Throughout her hospitalizations, once she became verbal, Ms. C demonstrated hyper-religiosity. She would ask to read the Bible, and state that her purpose was to find the truth of God. As an outpatient, she would compulsively go to church in the middle of the night and read the Bible for hours. A preliminary diagnosis of obsessive-compulsive disorder was made based on her scrupulosity, and mirtazapine was cross-titrated to fluvoxamine prior to discharge.
Shortly after discharge, she was readmitted to a PHP, and did well on fluvoxamine, 100 mg twice a day; olanzapine, 5 mg every night; levothyroxine, 100 mcg/d; and oral lorazepam, 1 mg 4 times a day. Ms. C displayed full mood, appropriate affect, and began working part-time as a substitute teacher. She had begun to interview for full-time jobs before her most recent ED presentation.
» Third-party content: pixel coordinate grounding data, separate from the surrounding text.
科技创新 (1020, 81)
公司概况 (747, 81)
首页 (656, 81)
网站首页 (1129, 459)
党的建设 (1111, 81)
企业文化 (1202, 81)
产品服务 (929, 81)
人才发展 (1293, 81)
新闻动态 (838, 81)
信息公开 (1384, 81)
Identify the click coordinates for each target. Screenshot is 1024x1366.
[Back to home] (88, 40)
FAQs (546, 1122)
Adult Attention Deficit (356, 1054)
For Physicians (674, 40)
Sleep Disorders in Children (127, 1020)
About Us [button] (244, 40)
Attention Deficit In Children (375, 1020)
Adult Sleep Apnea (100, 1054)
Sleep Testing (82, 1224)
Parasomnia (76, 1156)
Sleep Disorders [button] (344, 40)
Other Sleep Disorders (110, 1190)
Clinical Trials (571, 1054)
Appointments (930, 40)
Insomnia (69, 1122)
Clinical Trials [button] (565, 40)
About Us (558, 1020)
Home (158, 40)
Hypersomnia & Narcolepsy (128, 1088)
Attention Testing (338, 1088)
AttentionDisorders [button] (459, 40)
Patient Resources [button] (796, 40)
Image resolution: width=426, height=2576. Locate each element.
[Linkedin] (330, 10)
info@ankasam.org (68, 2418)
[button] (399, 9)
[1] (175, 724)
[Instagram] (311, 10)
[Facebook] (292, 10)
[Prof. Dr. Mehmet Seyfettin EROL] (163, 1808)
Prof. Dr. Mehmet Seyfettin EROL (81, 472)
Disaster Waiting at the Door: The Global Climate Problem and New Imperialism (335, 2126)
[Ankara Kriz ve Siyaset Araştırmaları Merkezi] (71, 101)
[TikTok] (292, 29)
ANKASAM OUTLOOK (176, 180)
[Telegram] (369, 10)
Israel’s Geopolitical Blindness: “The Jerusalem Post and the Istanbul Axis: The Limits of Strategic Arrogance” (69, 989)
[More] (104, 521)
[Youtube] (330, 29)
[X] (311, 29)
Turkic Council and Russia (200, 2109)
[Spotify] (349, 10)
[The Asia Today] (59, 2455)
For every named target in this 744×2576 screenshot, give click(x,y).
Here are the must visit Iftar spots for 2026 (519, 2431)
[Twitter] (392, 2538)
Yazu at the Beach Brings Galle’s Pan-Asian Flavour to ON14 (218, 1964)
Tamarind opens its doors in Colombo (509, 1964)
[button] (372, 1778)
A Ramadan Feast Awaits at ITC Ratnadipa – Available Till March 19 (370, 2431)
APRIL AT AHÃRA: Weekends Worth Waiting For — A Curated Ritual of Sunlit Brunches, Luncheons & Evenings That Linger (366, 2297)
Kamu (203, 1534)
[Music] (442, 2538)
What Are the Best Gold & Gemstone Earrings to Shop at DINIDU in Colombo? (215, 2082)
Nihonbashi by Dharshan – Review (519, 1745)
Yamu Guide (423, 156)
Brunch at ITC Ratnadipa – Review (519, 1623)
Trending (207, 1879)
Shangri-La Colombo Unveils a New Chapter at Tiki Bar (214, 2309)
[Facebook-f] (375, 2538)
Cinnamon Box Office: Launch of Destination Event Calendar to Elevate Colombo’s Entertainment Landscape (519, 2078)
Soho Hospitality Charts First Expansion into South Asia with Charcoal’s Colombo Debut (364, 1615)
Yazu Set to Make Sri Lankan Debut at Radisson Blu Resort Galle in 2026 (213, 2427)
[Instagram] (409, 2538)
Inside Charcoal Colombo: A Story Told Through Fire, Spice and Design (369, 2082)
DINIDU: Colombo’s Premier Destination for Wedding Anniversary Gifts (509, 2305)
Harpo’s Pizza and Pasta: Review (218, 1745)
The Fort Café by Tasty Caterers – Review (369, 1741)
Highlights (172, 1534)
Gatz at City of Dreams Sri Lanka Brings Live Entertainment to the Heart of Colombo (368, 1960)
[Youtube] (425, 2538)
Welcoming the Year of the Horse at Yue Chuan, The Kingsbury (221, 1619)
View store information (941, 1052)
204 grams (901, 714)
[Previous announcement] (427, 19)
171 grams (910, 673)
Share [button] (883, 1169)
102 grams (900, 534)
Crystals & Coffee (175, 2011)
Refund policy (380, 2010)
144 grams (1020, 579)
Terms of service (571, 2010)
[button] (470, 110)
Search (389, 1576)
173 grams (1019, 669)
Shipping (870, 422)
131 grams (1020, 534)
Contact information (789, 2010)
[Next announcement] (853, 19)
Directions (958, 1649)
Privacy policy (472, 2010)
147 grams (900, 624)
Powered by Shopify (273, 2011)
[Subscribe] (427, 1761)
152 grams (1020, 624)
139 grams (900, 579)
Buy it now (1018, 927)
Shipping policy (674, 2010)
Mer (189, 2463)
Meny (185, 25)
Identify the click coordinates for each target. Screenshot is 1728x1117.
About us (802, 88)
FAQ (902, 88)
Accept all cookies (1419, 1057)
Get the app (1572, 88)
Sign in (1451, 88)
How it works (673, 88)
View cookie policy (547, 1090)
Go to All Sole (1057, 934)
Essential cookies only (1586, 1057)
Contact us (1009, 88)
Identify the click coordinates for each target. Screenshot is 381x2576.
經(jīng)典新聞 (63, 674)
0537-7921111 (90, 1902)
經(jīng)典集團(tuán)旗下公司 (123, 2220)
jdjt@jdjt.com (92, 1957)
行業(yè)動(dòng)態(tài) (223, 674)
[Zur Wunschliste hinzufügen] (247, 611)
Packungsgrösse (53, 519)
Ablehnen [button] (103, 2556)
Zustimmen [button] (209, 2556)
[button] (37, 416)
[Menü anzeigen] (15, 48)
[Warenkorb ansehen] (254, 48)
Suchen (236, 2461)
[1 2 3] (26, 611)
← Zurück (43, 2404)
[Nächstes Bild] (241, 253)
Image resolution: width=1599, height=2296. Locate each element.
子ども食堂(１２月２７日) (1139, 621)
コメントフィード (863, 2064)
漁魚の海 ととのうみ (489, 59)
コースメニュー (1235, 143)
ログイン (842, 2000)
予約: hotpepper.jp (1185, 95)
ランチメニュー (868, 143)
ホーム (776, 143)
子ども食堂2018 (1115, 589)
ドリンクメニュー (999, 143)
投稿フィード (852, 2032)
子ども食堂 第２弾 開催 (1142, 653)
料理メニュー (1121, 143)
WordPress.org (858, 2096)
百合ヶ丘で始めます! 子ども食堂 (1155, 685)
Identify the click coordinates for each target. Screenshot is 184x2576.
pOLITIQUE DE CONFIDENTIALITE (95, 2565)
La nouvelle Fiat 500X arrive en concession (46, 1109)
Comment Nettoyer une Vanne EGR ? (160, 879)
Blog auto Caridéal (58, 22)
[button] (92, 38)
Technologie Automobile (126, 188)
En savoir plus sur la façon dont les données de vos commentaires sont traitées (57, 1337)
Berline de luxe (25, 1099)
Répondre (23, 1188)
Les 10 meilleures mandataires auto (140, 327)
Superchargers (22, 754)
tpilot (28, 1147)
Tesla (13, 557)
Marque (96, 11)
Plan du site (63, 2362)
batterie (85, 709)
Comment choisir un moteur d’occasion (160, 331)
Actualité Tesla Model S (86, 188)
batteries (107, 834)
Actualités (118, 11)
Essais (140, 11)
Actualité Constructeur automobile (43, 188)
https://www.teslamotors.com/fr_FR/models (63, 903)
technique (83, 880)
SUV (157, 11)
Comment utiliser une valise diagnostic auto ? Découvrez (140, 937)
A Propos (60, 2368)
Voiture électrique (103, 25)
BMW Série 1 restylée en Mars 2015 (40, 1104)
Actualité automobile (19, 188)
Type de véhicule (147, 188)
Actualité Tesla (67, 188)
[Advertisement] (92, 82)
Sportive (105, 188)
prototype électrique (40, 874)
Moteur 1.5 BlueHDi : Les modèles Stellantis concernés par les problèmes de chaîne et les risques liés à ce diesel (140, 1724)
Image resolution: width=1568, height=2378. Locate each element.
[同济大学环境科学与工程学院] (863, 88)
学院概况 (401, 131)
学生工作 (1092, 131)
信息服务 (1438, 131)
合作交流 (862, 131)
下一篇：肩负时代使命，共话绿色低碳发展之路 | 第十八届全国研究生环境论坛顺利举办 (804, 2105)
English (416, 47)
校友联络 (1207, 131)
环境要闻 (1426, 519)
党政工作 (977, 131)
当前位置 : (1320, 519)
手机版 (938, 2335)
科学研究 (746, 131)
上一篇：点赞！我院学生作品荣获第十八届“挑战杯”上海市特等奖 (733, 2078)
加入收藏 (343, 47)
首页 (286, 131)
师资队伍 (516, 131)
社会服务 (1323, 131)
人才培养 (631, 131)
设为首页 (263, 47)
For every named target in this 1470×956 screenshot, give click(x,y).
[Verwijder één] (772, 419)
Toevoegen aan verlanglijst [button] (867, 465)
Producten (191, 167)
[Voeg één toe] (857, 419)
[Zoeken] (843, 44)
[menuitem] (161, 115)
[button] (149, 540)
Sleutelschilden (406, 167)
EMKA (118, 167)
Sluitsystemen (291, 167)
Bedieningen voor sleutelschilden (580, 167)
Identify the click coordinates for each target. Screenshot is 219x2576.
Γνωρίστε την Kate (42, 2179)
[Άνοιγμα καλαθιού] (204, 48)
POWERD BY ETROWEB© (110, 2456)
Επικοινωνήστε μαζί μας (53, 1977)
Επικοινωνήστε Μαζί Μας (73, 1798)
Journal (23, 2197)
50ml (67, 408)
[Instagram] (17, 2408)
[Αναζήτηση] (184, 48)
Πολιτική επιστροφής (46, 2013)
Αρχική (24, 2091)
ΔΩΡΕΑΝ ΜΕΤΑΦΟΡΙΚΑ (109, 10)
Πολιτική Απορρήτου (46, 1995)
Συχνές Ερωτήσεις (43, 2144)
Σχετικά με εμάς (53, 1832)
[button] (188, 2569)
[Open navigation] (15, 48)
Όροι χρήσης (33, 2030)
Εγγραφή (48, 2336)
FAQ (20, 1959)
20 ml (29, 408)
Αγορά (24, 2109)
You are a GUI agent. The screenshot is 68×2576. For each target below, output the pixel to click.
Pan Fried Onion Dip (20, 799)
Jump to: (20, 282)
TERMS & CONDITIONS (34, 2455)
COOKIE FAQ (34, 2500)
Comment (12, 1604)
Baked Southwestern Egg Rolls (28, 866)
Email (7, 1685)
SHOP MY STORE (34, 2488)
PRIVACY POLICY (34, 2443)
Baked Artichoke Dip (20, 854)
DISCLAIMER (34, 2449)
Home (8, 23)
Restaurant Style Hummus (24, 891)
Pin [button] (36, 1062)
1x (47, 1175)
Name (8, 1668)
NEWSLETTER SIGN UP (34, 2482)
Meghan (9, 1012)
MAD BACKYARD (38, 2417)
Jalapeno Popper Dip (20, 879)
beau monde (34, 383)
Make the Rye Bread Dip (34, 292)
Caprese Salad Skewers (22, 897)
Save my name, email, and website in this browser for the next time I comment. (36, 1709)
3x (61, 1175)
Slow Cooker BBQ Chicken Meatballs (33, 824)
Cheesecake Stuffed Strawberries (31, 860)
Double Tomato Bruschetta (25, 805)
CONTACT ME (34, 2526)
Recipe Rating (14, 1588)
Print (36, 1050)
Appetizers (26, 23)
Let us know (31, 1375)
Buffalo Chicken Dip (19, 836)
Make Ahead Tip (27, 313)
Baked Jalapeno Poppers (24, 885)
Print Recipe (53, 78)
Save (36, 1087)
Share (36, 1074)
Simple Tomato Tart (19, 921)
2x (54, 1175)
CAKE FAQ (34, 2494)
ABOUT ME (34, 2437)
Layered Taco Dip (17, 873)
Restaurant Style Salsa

In the ED, the psychiatry team evaluates Ms. C. She displays a similar pattern of mutism, immobility, and rigidity as she did upon her initial presentation. Her father reports that she had been compliant with her medications but had not taken them the previous night. Ms. C screens positive for catatonia on the Bush-Francis Catatonia Rating Scale (BFCRS). Her severity score of 10/69 indicates a mild presentation. She is diagnosed with catatonia and is administered IV lorazepam, 2 mg, with no response.
Because Ms. C has been hospitalized many times for similar presentations, the treatment team decides to initiate a trial of IV ketamine.
Catatonia can manifest in many different ways in patients with psychiatric illness. If left untreated, it is associated with a high rate of mortality.1 Catatonia often is described along a continuum from retarded/stuporous to excited, and presentations can vary substantially. The physiologic and psychological mechanisms of catatonia are poorly understood.
Traditionally, most patients respond well to low-dose benzodiazepines, with electroconvulsive therapy as a second-line intervention for refractory and malignant cases. However, these interventions are not always successful or readily available.